* [RETO 1]:
Responde a estas preguntas sobre el texto de las bolsas de basura que aparece más abajo:
(a) ¿Con qué compara la vida el texto en su primera frase?
(b) ¿Qué bolsas distintas disponen los hogares más ecológicos?
(c) ¿Para qué sirve realmente la clasificación, según el texto?
* [RETO 2]:
Prosigue el texto sobre las bolsas de basura que figura más abajo, empezando justo después de su última frase.

* [TEXTO DE LA PÁGINA]:
La vida se parece a esa bolsa de basura, permanentemente abierta, que tenemos en la cocina de casa. O, por decirlo de otro modo, la vida podría resumirse en esa sucesión de bolsas de basura que compendia todo lo que hacemos. En cada vivienda existe el mismo rincón, un rincón con una bolsa de supermercado que aguarda para acoger todos nuestros desechos. Ahí van a parar todos los envoltorios, los celofanes, los papeles de regalo. Ahí acaban las hueveras y los envases de yogur, la publicidad por correo, las pieles de plátanos, manzanas y patatas, las cajas vacías, la parte verde de los puerros, de los rábanos. Todo lo que cogemos por las hojas.

Una vaga observación doméstica me ha dado conciencia del fenómeno. Lo de las bolsas de basura es un trasiego vertiginoso, endiabladamente acelerado. En vano las buenas costumbres llevan a que las cocinas más concienciadas, los hogares más ecológicos, dispongan bolsas distintas (para vidrio, para papel, para materia orgánica). Realmente la clasificación sólo sirve para desdoblar el proceso, para multiplicar el número de bolsas.

* [SECCIÓN DE DATOS]:
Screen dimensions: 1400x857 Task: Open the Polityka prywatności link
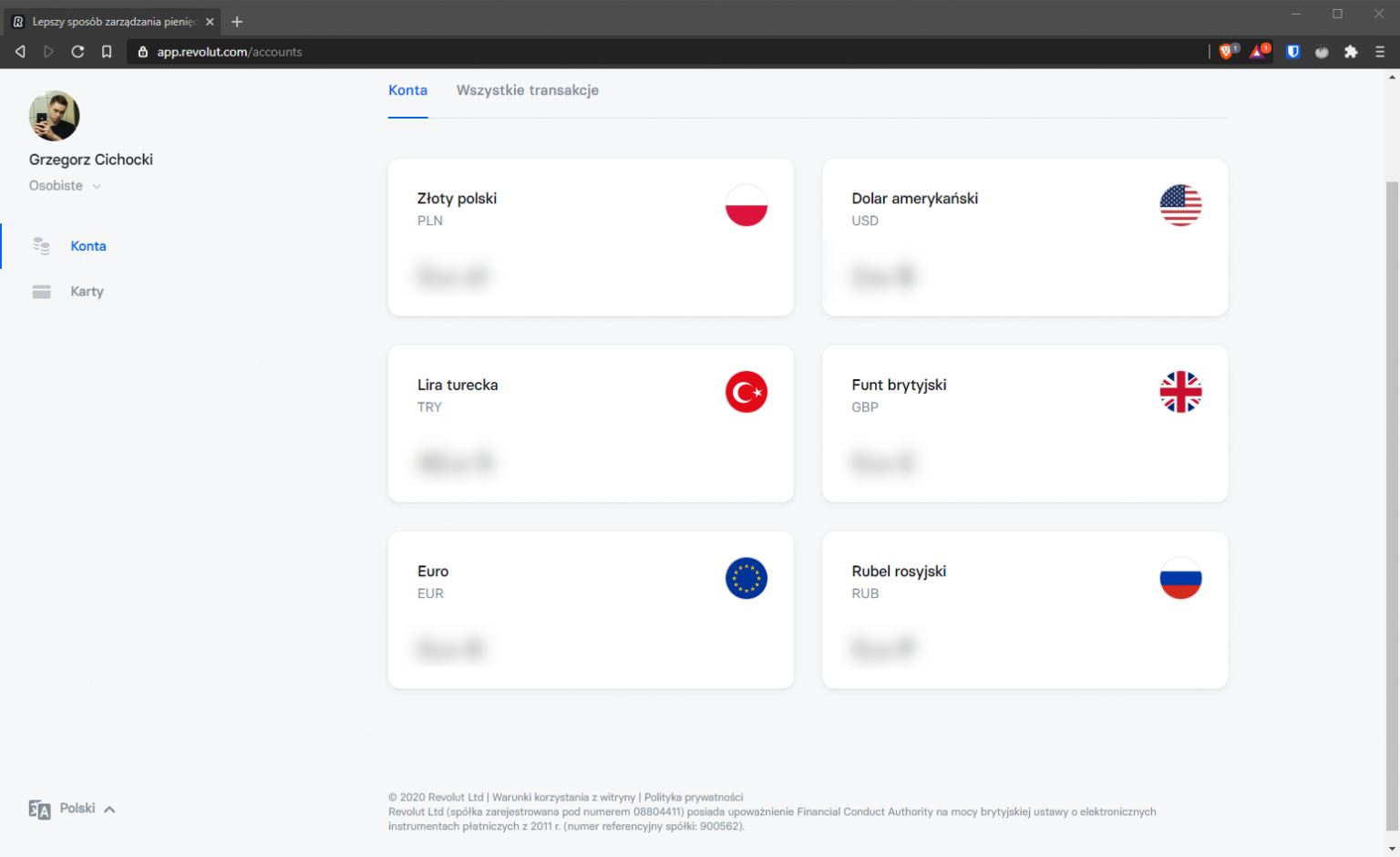click(695, 796)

* [RESULTADO DEL EJERCICIO 1]:
(a) Con la bolsa de basura, permanentemente abierta, que tenemos en la cocina de casa.
(b) Bolsas para vidrio, para papel y para materia orgánica.
(c) Solo sirve para desdoblar el proceso, para multiplicar el número de bolsas.

* [RESULTADO DEL EJERCICIO 2]:
Destacamos por nuestra capacidad para generar basura. Cualquier familia de este tiempo (una familia escuálida, una familia nuclear) logra en veinticuatro horas llenar a reventar dos, o tres, o cuatro bolsas. No hace falta ningún esfuerzo. No es necesario ningún ejercicio de voluntad. Creamos basura con la misma naturalidad con que respiramos. El hábito debe ir con nuestra especie.

Bolsas y bolsas y más bolsas. Bolsas hediondas, que huelen mal, que no hay quien aguante en la cocina más allá de un par de horas. El pudor se encarga de centralizarlas en contenedores y camiones clandestinos, casi secretos, camiones que pareciera se avergüenzan de su trabajo, se lo llevan todo por la noche hacia lugares desconocidos, lugares que es mejor no imaginar.

Uno piensa en plantas de tratamiento, uno imagina la recuperación de vidrio, el reciclaje de papel. Todo es inútil. El volumen de mierda resulta difícil de medir, y muchas las bolsas llenas de basura indiscriminada, indistinta, que no habría modo de recuperar como no fuera con una varita mágica. Me pregunto qué será de tanta mierda generada intensiva, involuntariamente. Adónde va. Qué será de ella. Qué secreto fondo la acoge. Bolsas y más bolsas. ¿Dónde paran?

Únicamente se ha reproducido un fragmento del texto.